SELECTED TEXT:

⟨

# Pair of clothing you just love??



## lillady161 (Nov 30, 2005)

Share it with us!!
mine is 
*my Indiana Hoosiers pants (hand-me-downs)
*my mickey mouse shirt...
i also have these wierd cut-offs but they r cute and comfy..
i also have a really tiny pair of jeans i fit in 2!! love those !!


----------



## user4 (Dec 1, 2005)

I have these pair of aeropostale jeans that fit me PERFECT... and i bought a second pair (of the same jeans) and they dont fit me as perfect its so annoying, so i wash em and wear em wash em and wear em... its so sad!!! lol

I am assuming you mean outfit so I love those jeans with my burnt orange cashmere sweater and tall black boots. I looooveee that outfit!!! I actually feel like I loo good!!!

Ok, you didnt mean outfit... lol... but eh thats my fave outfit for like whenever!


----------



## sharronmarie (Dec 1, 2005)

definatly any of my BEBE sweatsuits, sooo comfy and cute!!!!


----------



## mspixieears (Dec 1, 2005)

I've got an amazing tricolour 'sailor'-type top from my dad in the 70s that I will wear forever! I started wearing it in high school and got picked on but don't give a sh#t. I love it.

Oh, and my Undergirl matching cami/pantie combos. So comfy for bed! I want more!

I actually wear this till it stinks so I don't ruin it by over-washing - my Radiohead 'ok not ok' T-shirt. I'll probably be buried/cremated in it if it still fits!


----------



## AlliSwan (Dec 1, 2005)

A pair of my Sevens or Joes Jeans and a vintage tshirt. I add a velvet blazer or a jeweled cardigan when its chilly.


----------



## kimmy (Dec 1, 2005)

-duckhead jeans [got those fools in georgia for $5!!] i love them because they're a size 0 long, and they actually fit me. i've never had a pair of pants that fit better. usually a 0 is too short for me, so i have to go up to a 1 or 3, but then they're way baggy. but man...those duckhead's are perfect.

⟩

STORED DATA:

⟨

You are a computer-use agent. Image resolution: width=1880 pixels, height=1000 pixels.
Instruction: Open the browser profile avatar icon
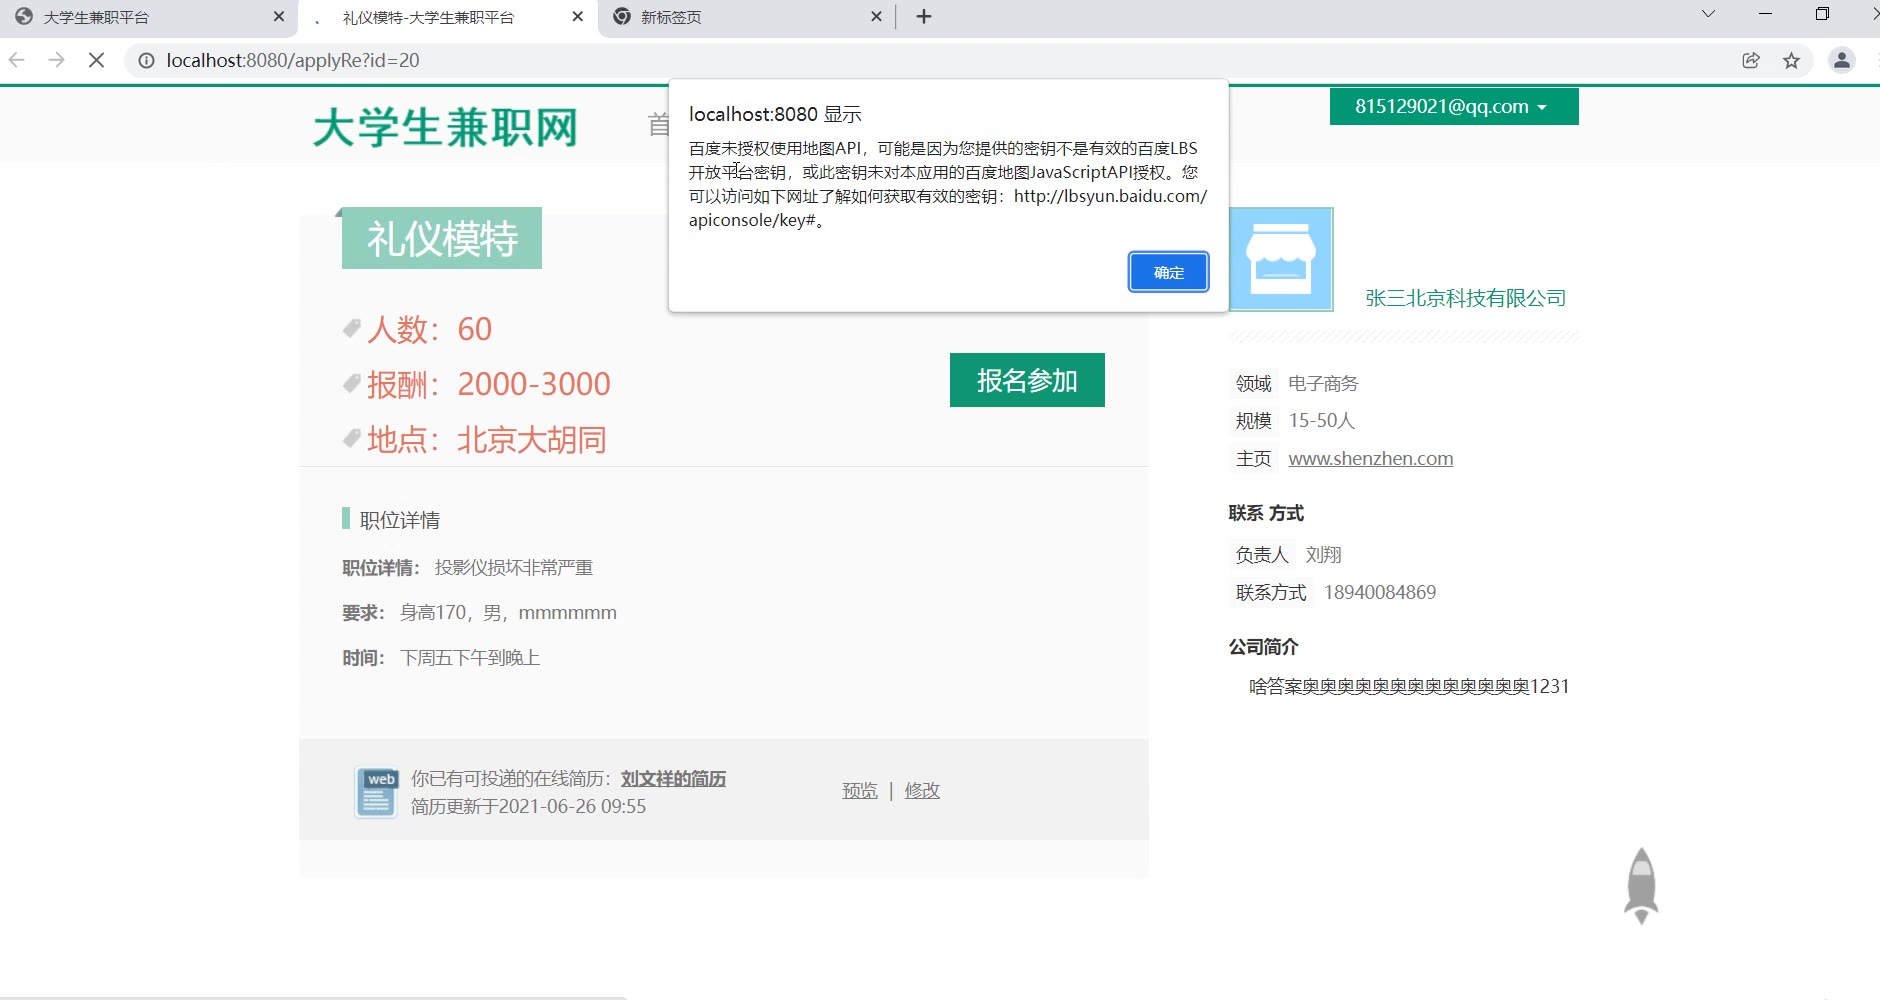pos(1841,60)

⟩

TASKS TO PERFORM:
• A. From the thread about favorite pieces of clothing, set down the part that begins with the words "Oh, and my Undergirl" and ends with "AlliSwan (Dec 1, 2005)", word for word.
• B. Pick up the forum thread about favorite pieces of clothing where it stops, and keep it going.

THE REPLIES:
• A.
Oh, and my Undergirl matching cami/pantie combos. So comfy for bed! I want more!

I actually wear this till it stinks so I don't ruin it by over-washing - my Radiohead 'ok not ok' T-shirt. I'll probably be buried/cremated in it if it still fits!


----------



## AlliSwan (Dec 1, 2005)

• B.
-himsa shirt <3 i love using blue makeup, my himsa shirt is black and blue so it works perfect. and i ADORE himsa...therefore i also adore the shirt. i cut it to a sort of boatneck and made it a better fit [it started off as a boy's shirt, so it didn't really look too good at first] so it's all 80's now haha...so i love it even more.


----------



## orodwen (Dec 2, 2005)

all of my overalls
frye peewee cowboy boots
hats (i'm going to go look at a dusty pink cowboy hat tomorrow!)
paprika coloured CK tneck sweater i got from dh on one of our anniversaries
the 25 yr old hooded-cowl poncho my mum made for me
all my above-the-knee socks

i think that's it. 8^)


----------



## user3 (Dec 2, 2005)

So sad but I love my sweat pants that have Garfield on them.

I have this sweater jacket that hits about 3 inches above my knee. I love this jacket! I have it on right now. It's a mix of dark and olive green. It's made by Worthington Essentials. So cozy. It has pockets and a tie at the waist. The only thing I wish it had was a hood. I love sweater jackets with hoods. It so hard to find them with a hood and pockets for a great price. I got this one off of Ebay several years ago.


----------



## Isis (Dec 4, 2005)

paper denim & cloth jeans (they're a size too big, probably why they're so comfy 
	

	
	
		
		

		
			





 )
olive camo tee
bare feet!


----------



## jasper17 (Dec 5, 2005)

Flannel pajama bottoms, a t-shirt (any old tshirt) and a zip hoodie along with fleece slipper socks because it's freakin' cold around here right now and my husband looks at me weird if I wear my snow boots in the house 8)

'Course, for work clothes, I like my black wide leg pants and gray v-neck sweater with the world's most comfortable Naturalizer loafers or my tan cords with my big, burgundy sweater and brown boots.  Warm and comfy.


----------



## giz2000 (Dec 5, 2005)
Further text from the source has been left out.